* **What to work on**
From the records below, report the number of lines that contain "computer", and add nothing.
========
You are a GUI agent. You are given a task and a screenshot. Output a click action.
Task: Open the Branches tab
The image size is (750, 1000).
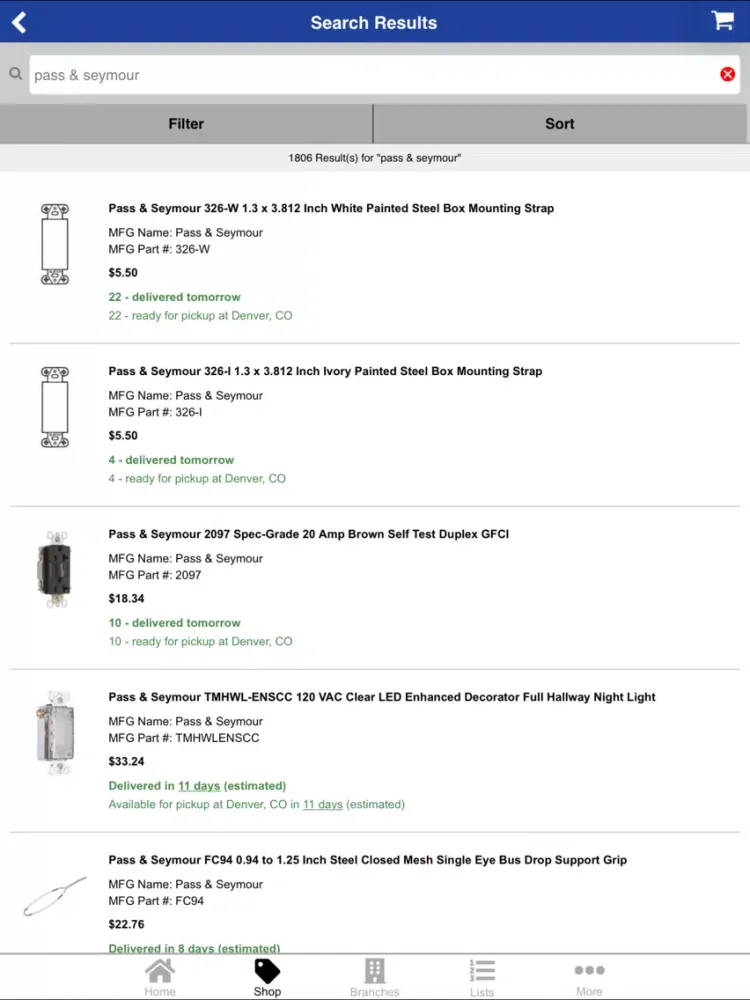coord(374,977)
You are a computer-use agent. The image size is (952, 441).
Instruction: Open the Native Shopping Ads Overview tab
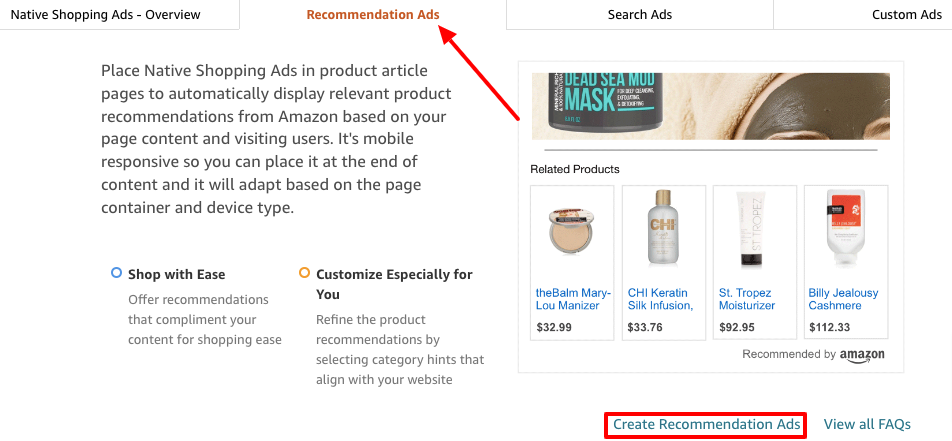tap(105, 15)
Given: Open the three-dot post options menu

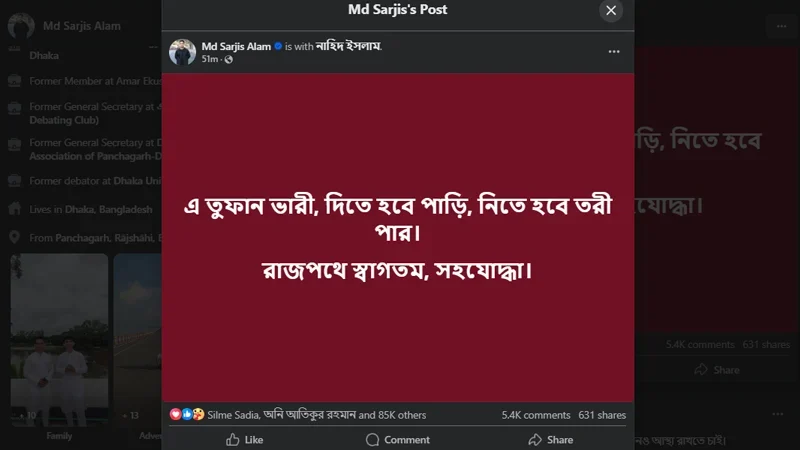Looking at the screenshot, I should pos(614,52).
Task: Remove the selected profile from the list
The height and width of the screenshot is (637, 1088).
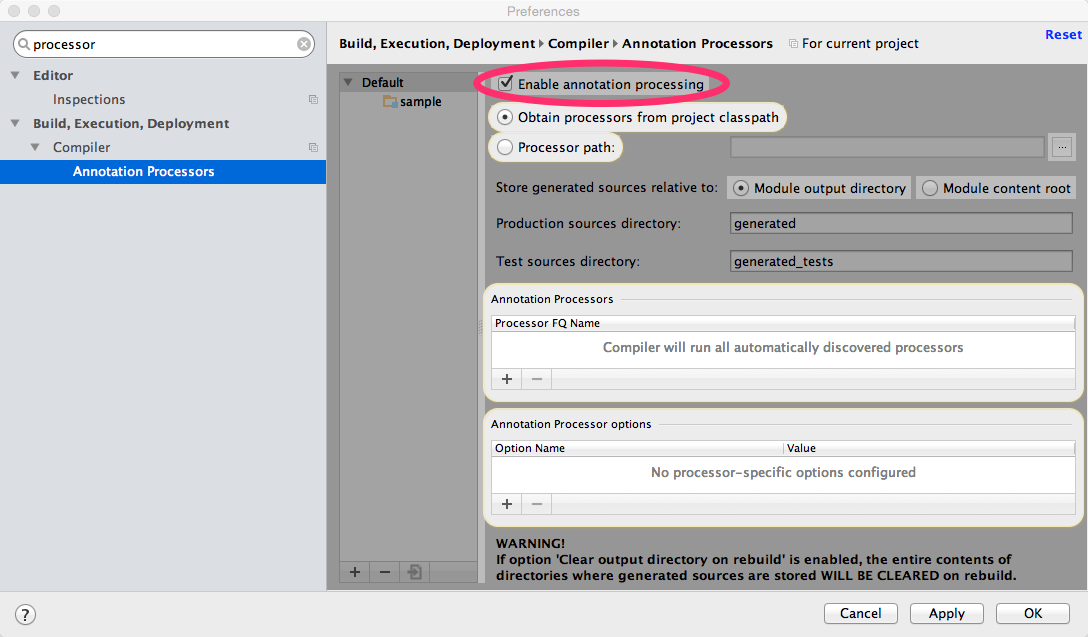Action: (384, 572)
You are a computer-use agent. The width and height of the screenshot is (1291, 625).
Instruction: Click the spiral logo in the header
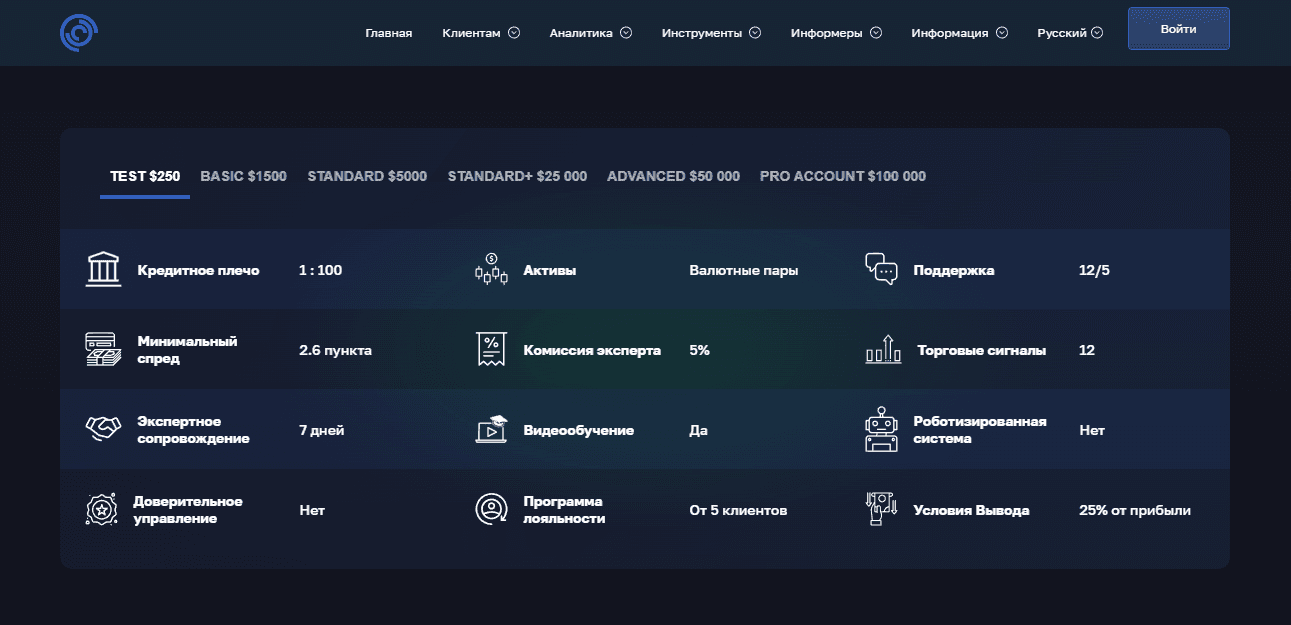77,31
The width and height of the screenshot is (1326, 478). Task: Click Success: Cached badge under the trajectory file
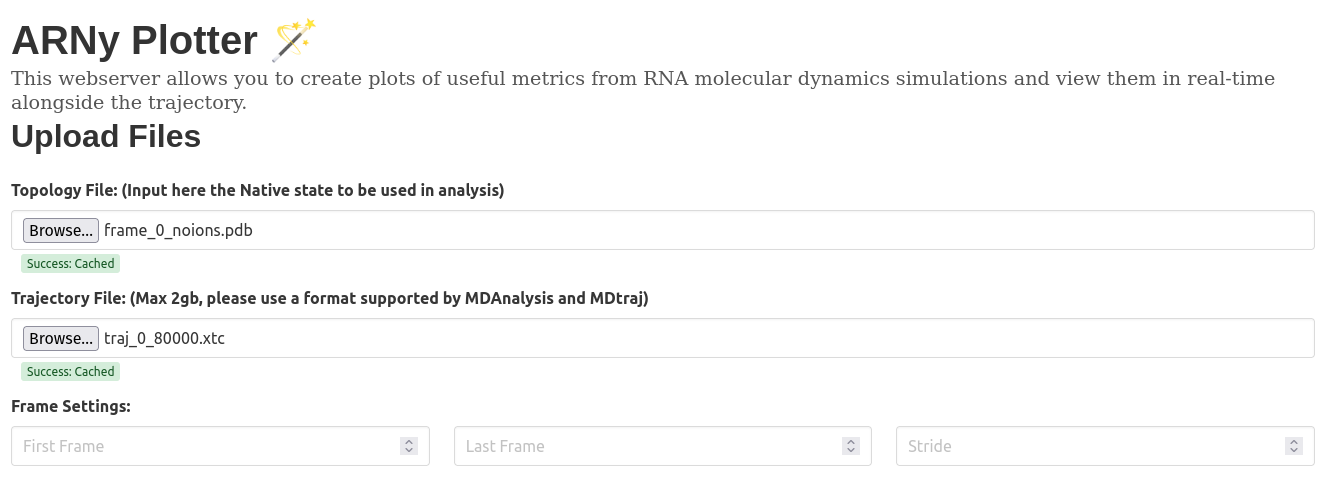pyautogui.click(x=70, y=372)
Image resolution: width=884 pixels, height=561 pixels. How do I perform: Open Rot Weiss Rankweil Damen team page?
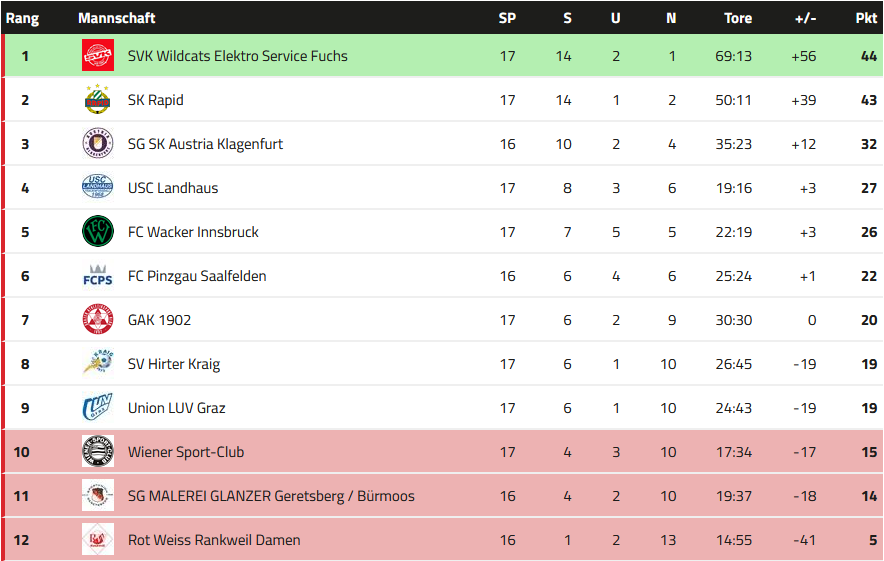click(214, 540)
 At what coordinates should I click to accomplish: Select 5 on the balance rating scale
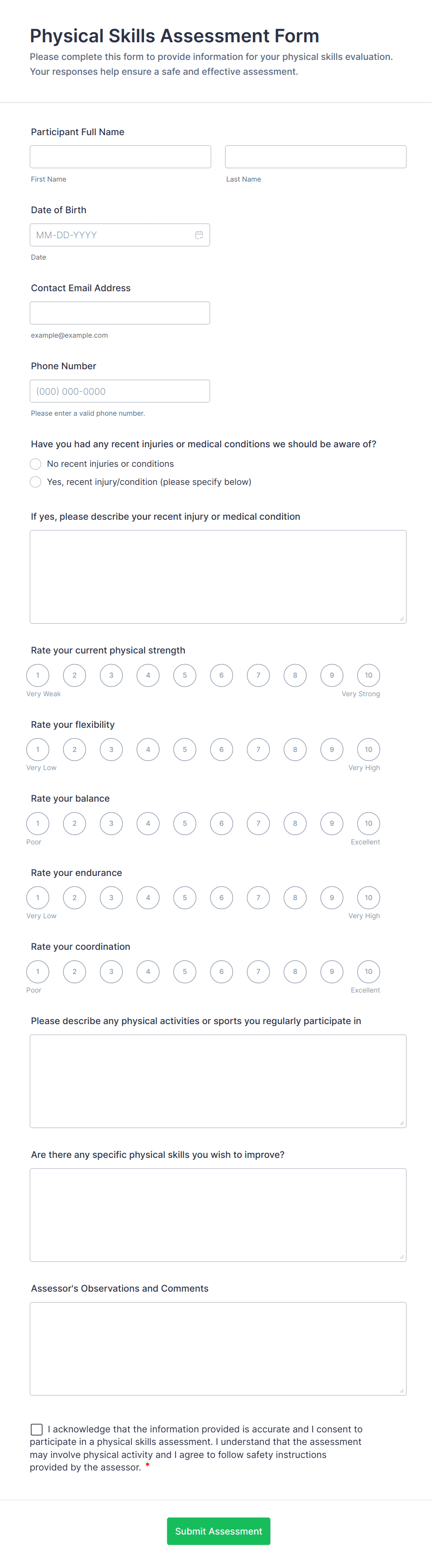pos(184,823)
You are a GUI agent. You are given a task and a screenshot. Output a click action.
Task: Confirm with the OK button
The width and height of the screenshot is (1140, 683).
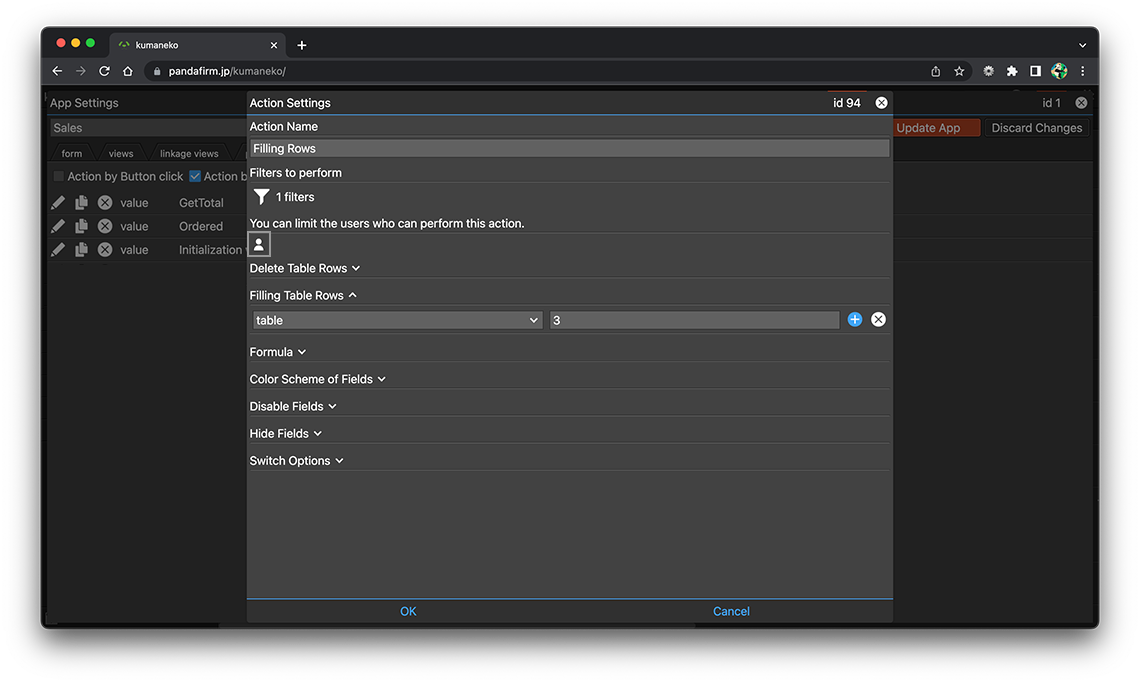[x=408, y=611]
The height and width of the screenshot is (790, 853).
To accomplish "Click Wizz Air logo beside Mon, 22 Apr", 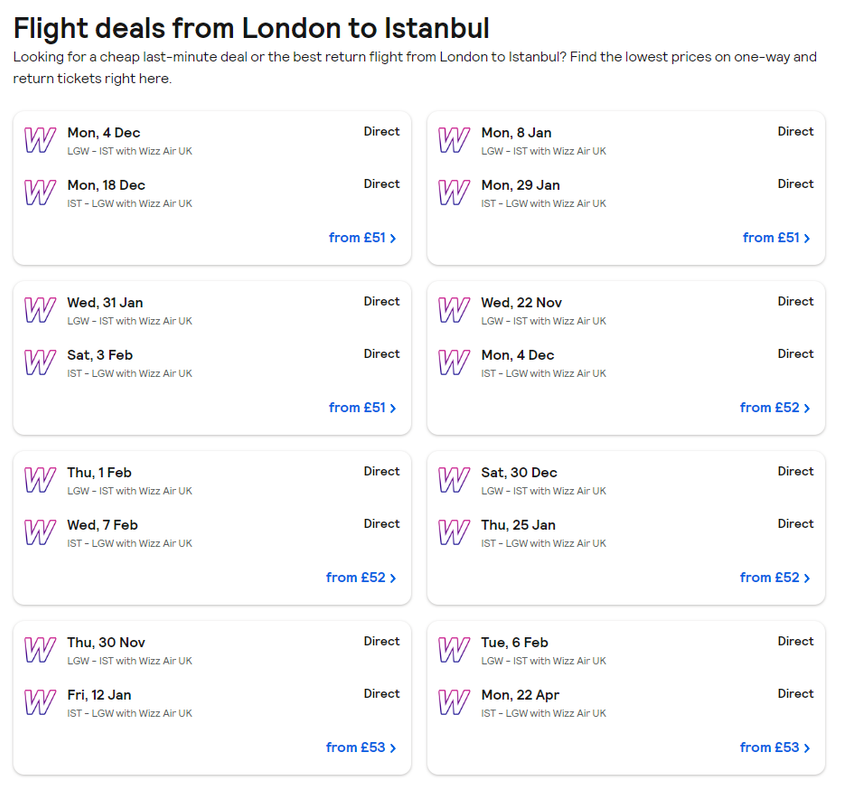I will click(454, 702).
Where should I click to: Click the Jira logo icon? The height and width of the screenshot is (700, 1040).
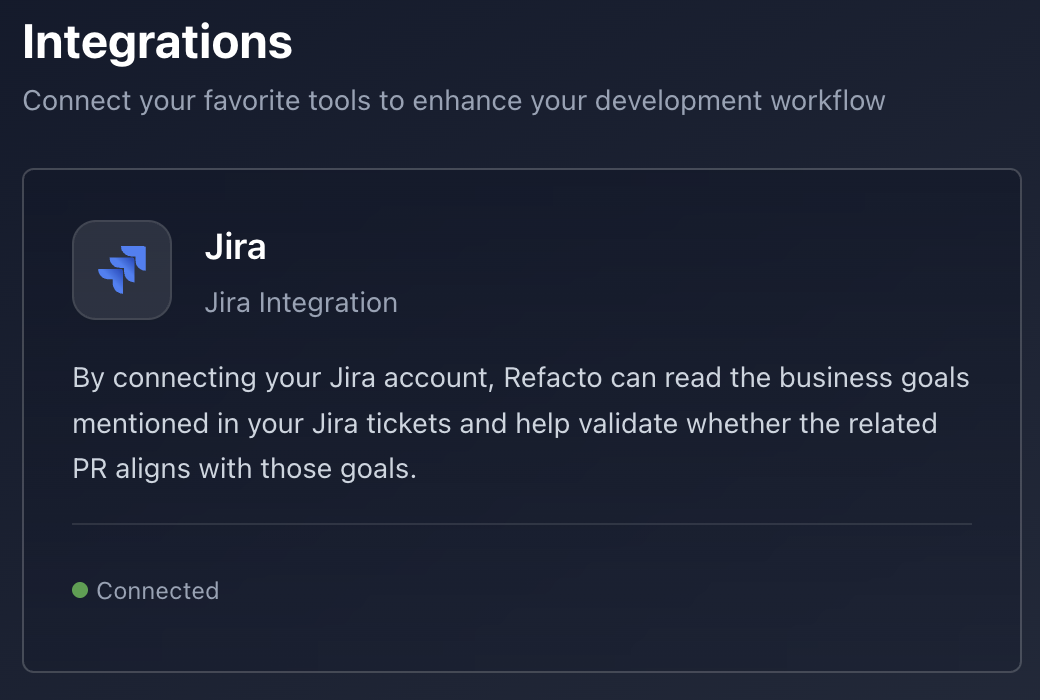coord(122,270)
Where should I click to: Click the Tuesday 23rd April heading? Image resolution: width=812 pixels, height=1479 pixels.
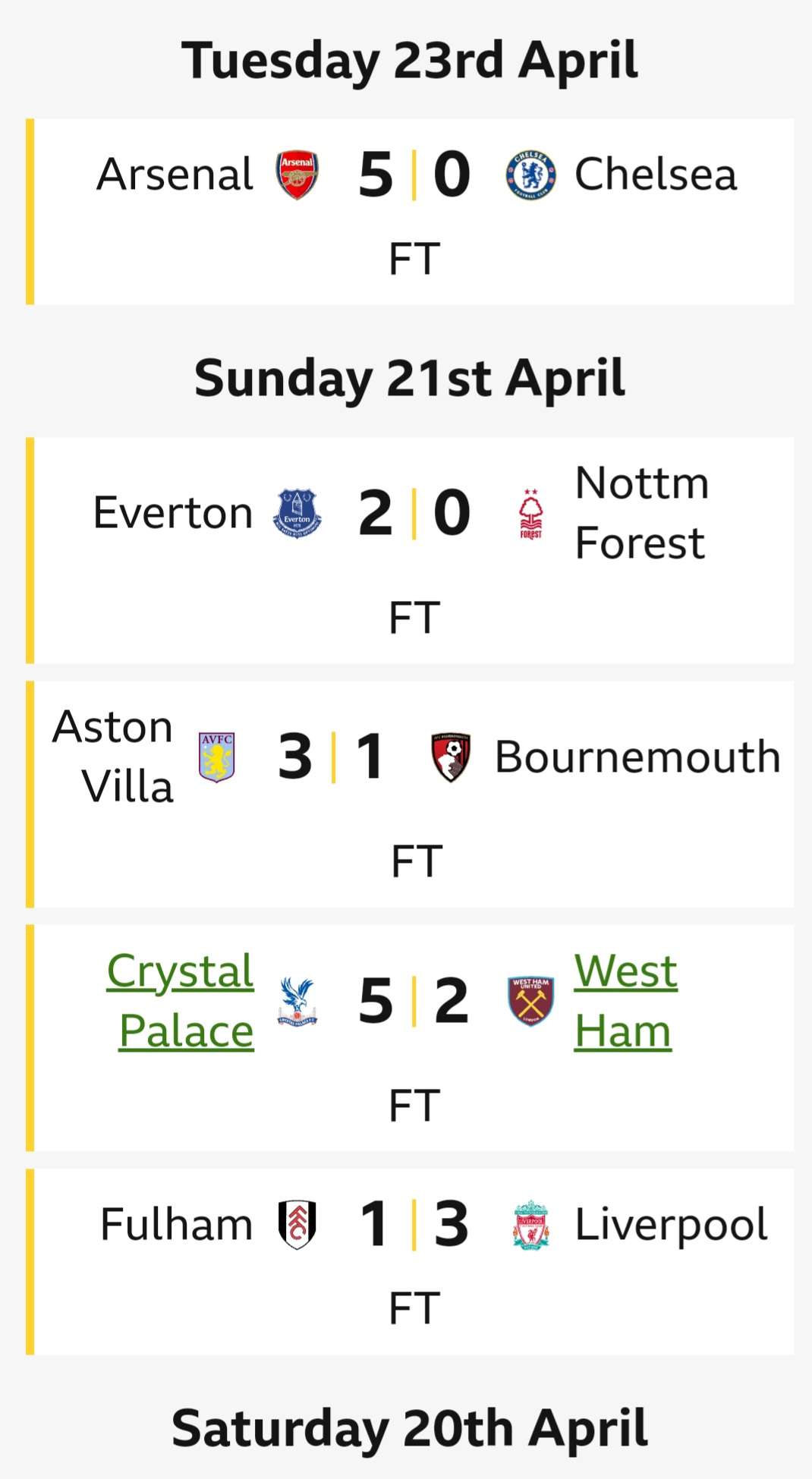point(410,60)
========
* **Response to the task**
2